English law, including English contract law, applied in each of the thirteen colonies.
The Revolutionary War freed the colonies from the British crown, but each of the
new states continued to apply primarily English contract law. The federal
government came into existence in the 1780s as a government of limited powers.
Various attempts have since been made to promulgate a federal contract l aw, but
none have as yet succeeded.
That means that states control contract law. Contract law is fashioned by state
courts and state legislatures. The English law of contracts was created one case at
a time in England's courts, and our states have generally carried on that tradition.
Court-created law is usually called "common law" because English medieval royal
courts supposedly adopted as law the common customs of the people, and also
because that law applied nationally. The name stuck several hundred years ago.
Now, our court-made law is called "common law" even if it is contrary to the
customs of the people and applies only in a single jurisdiction within the United
States. State legislatures also get in the act by passing statutes that codify or change
the common law.
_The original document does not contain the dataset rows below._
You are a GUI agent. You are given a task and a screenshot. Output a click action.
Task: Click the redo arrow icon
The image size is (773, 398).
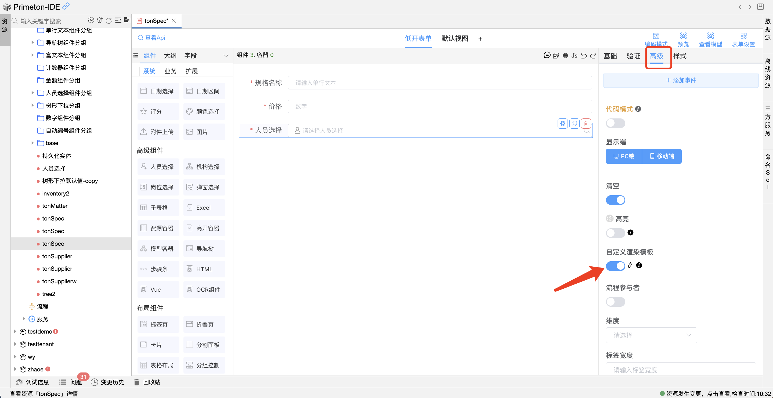coord(593,56)
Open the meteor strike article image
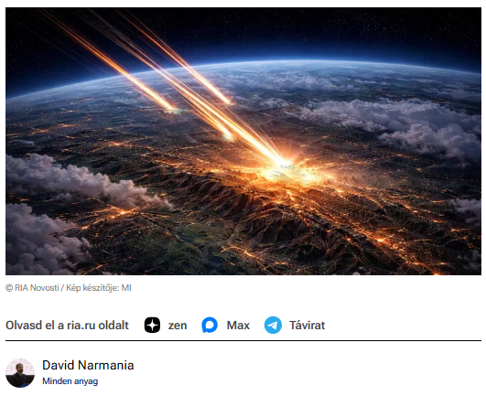 [243, 141]
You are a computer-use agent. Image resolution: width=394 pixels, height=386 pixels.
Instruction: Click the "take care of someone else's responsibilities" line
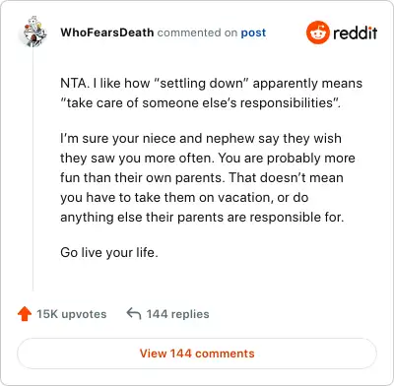click(200, 102)
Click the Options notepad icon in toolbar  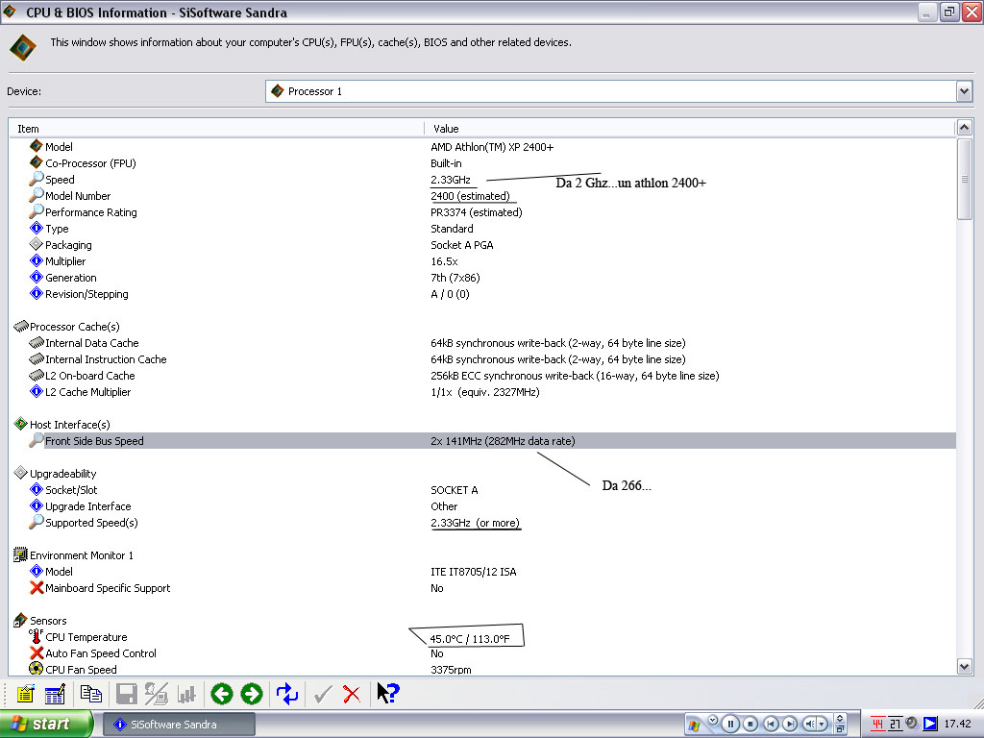point(25,694)
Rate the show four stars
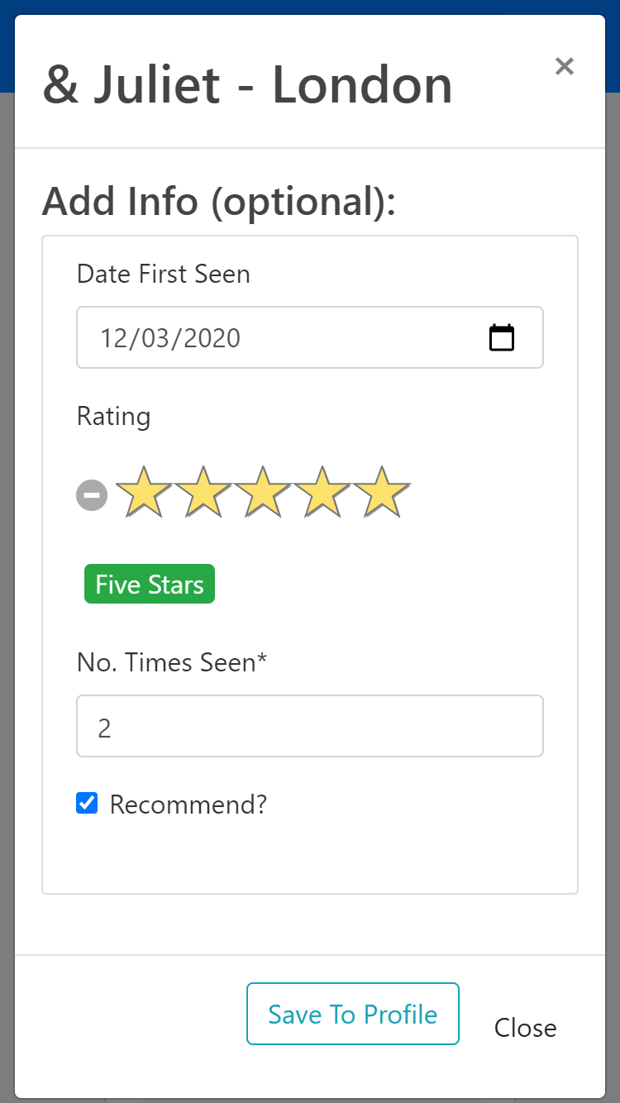 pyautogui.click(x=322, y=492)
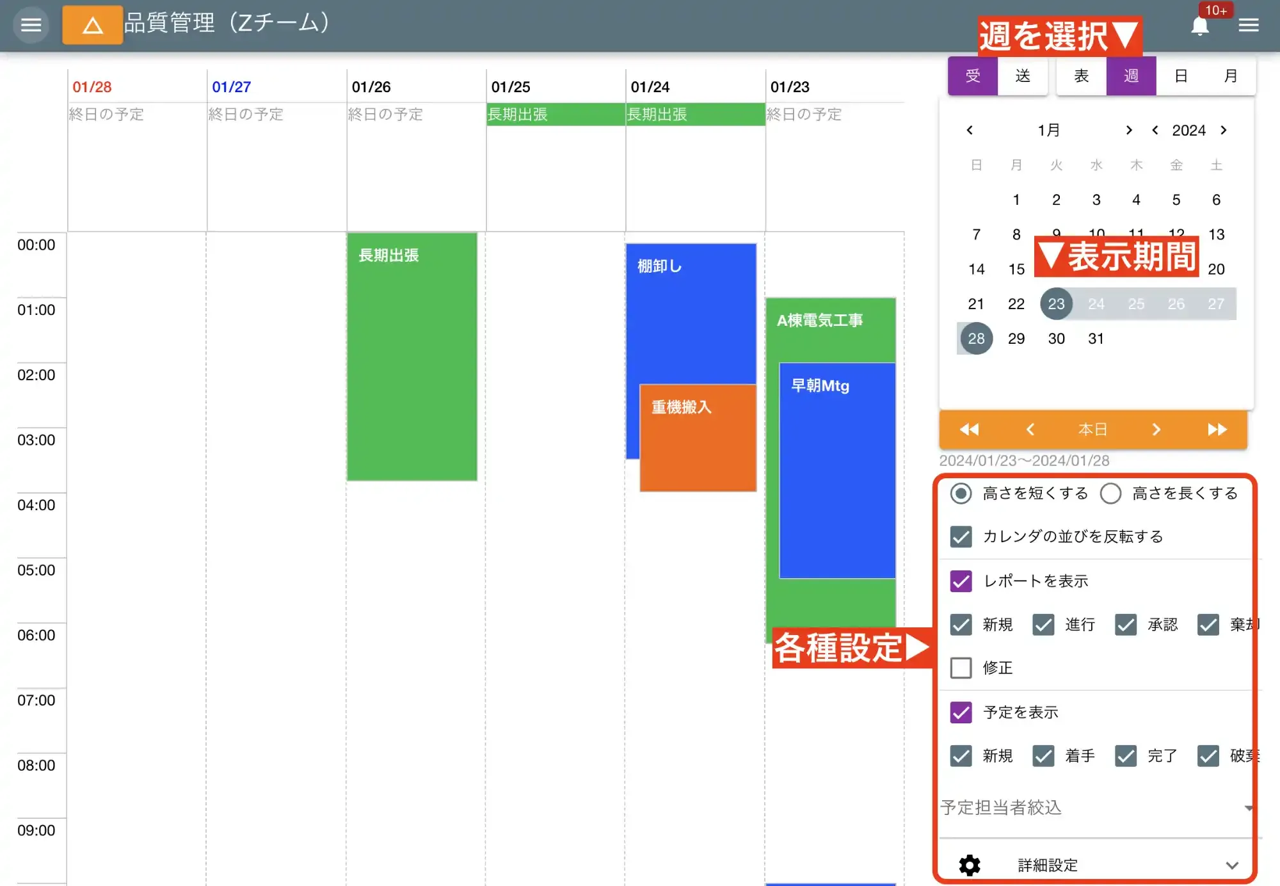This screenshot has height=886, width=1280.
Task: Switch to the 月 view tab
Action: tap(1230, 76)
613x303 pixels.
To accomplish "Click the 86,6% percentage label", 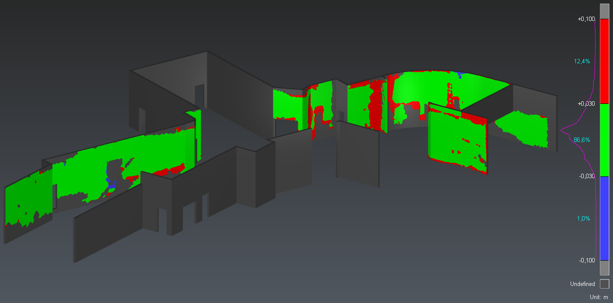I will (582, 140).
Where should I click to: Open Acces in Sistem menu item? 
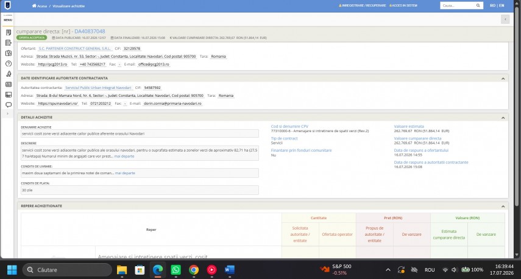(x=403, y=5)
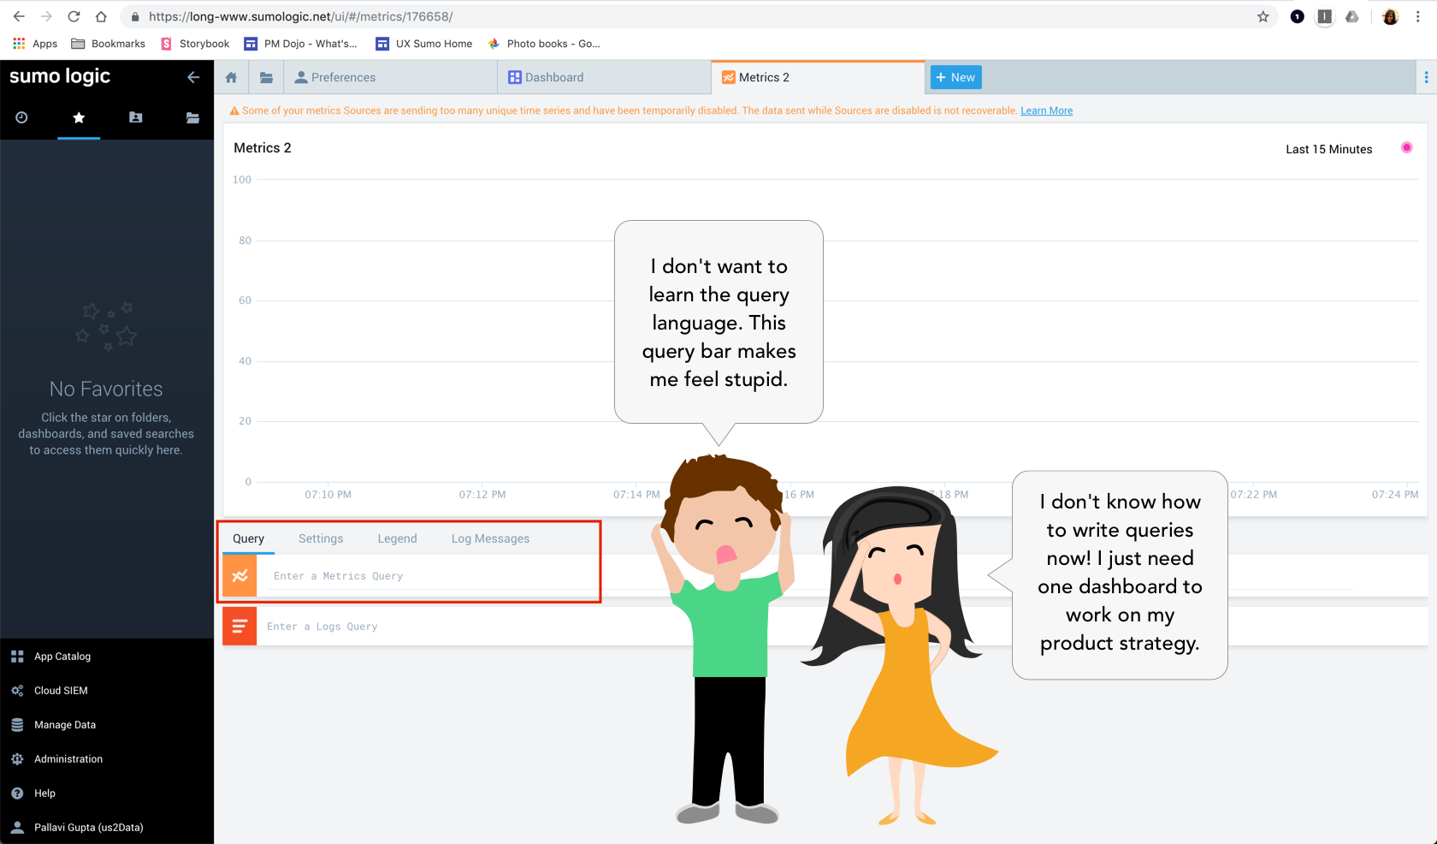Open the Personal folder icon in sidebar
Image resolution: width=1437 pixels, height=844 pixels.
[135, 117]
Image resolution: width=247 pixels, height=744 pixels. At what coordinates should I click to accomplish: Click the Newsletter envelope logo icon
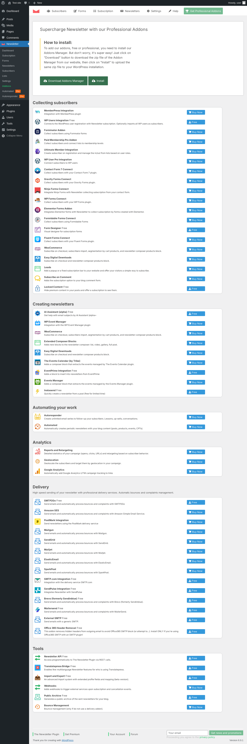click(36, 11)
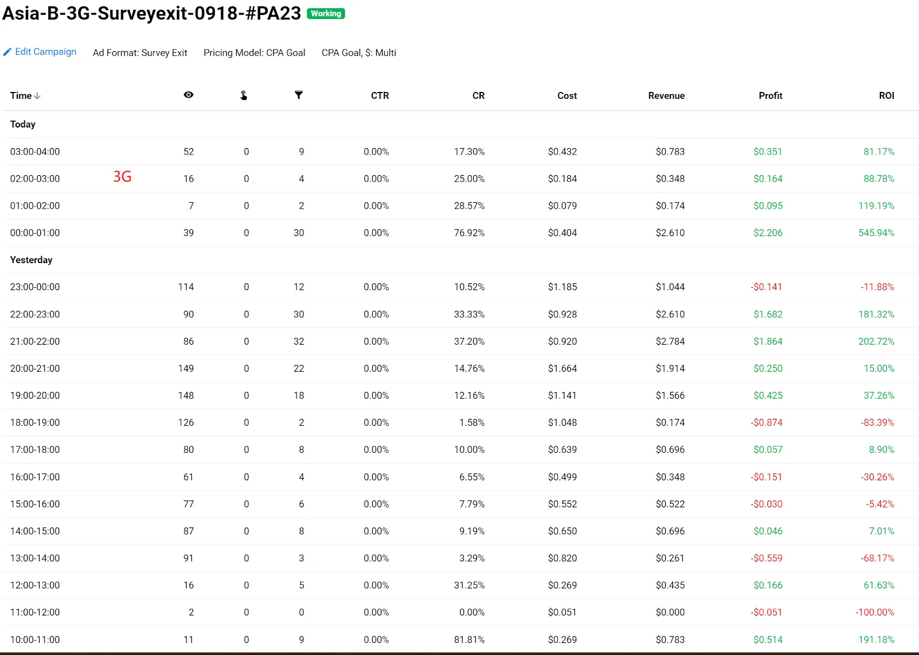Viewport: 919px width, 655px height.
Task: Click the conversions funnel icon column header
Action: coord(299,95)
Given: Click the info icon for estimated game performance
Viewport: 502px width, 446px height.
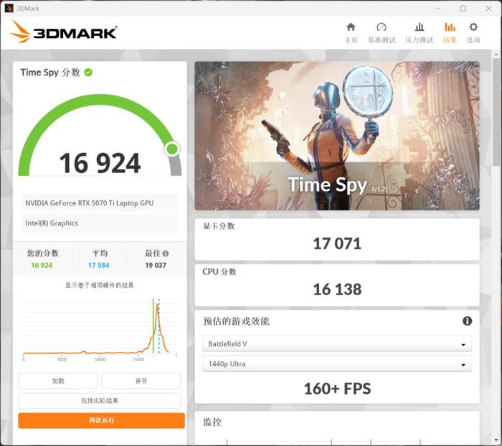Looking at the screenshot, I should 467,320.
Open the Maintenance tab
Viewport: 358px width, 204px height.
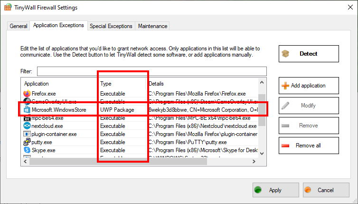pos(152,26)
Law promulgated by legislatures is called "statutory" law as
opposed to "common law.Most of the law we study will be common or statutory
law, adopted or promulgated by state courts or state legislatures. Here and there a
federal statute or regulation will intrude.
In the last hundred years, two groups of lawyers have somewhat successfully
influenced the process of contract-law-making in America. The first is the National
Conference of Commissioners on Uniform State Laws (NCCUSL). The Conference
includes 50 state-appointed commissioners who draft and recommend legislation
to state legislatures. Please look over NCCUSL's website at
http://www.uniformlaws.org/.
The second group is the American Law Institute (ALI). The ALI is an organization
of lawyers, judges, and legal academics dedicated to clarifying, simplifying, and
reforming law. Please look at the ALI website also, at http://www.ali.org/. (The
"About ALI" link is especially helpful.) The ALI's primary vehicle for
accomplishing its mission is to "restate" the common law; that is, to boil down all
the common law from court opinions into black letter rules that lawyers can better
understand. The first Restatement of Contracts was published in 1932. The
Restatement (Second) of Contracts was published in 1981. Sometimes the ALI
merely restates the common law. The first Restatement of Contracts tried to do that.